[Stored data entries]

═══

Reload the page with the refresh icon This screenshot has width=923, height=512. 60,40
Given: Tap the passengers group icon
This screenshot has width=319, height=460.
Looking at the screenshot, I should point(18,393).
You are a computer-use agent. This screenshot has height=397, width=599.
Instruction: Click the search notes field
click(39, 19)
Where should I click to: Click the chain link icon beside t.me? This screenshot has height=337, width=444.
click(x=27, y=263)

═══

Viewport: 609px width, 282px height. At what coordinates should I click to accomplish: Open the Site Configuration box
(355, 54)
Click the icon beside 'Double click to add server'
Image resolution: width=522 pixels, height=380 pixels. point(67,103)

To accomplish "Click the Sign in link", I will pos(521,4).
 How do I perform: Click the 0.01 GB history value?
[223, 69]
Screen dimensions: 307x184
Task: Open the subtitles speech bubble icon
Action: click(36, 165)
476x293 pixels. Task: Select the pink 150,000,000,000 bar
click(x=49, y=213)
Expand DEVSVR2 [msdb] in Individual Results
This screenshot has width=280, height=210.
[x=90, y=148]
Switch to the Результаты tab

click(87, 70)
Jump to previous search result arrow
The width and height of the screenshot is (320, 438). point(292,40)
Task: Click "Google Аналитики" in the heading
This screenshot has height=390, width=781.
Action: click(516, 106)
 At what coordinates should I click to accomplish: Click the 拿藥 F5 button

═══

__What is being asked__. Starting at the line that has "Reload the page" in the records above, restate word for word every line until the one that has "You are a computer-use", and include that one as well.

__Output below__.
Reload the page with the refresh icon This screenshot has width=923, height=512. 60,40
Given: Tap the passengers group icon
This screenshot has width=319, height=460.
Looking at the screenshot, I should point(18,393).
You are a computer-use agent. This screenshot has height=397, width=599.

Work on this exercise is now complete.